Dataset entries:
+===+
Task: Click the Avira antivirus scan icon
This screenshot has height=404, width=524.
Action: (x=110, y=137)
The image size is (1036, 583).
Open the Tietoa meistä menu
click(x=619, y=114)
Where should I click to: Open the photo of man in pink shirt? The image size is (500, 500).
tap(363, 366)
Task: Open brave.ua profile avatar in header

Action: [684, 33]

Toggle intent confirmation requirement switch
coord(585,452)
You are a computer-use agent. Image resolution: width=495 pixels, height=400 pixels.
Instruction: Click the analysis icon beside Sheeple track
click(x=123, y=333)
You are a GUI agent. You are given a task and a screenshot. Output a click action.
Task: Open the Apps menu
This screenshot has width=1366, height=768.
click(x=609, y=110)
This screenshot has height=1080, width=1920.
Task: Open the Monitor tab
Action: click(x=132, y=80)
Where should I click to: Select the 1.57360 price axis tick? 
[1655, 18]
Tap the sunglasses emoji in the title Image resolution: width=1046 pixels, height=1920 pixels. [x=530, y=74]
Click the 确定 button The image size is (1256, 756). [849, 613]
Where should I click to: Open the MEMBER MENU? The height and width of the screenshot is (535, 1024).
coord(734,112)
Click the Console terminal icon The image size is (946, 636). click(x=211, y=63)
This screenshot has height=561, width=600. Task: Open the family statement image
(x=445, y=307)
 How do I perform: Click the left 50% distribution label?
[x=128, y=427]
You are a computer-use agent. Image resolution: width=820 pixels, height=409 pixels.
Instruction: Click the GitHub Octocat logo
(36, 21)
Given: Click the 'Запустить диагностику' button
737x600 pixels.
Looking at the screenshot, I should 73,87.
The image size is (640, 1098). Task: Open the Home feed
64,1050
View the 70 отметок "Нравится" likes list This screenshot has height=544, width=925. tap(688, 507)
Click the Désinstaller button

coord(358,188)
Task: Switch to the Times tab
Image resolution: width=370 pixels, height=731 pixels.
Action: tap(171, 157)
+===+
### What this task involves
Within the data above, the span starting at the line containing "How do I perform: Click" and ending at the line containing "Task: Switch to the Times tab" is to be retyped exactly, with no other lines.

### Task answer
 How do I perform: Click the left 50% distribution label?
[x=128, y=427]
You are a computer-use agent. Image resolution: width=820 pixels, height=409 pixels.
Instruction: Click the GitHub Octocat logo
(36, 21)
Given: Click the 'Запустить диагностику' button
737x600 pixels.
Looking at the screenshot, I should 73,87.
The image size is (640, 1098). Task: Open the Home feed
64,1050
View the 70 отметок "Нравится" likes list This screenshot has height=544, width=925. tap(688, 507)
Click the Désinstaller button

coord(358,188)
Task: Switch to the Times tab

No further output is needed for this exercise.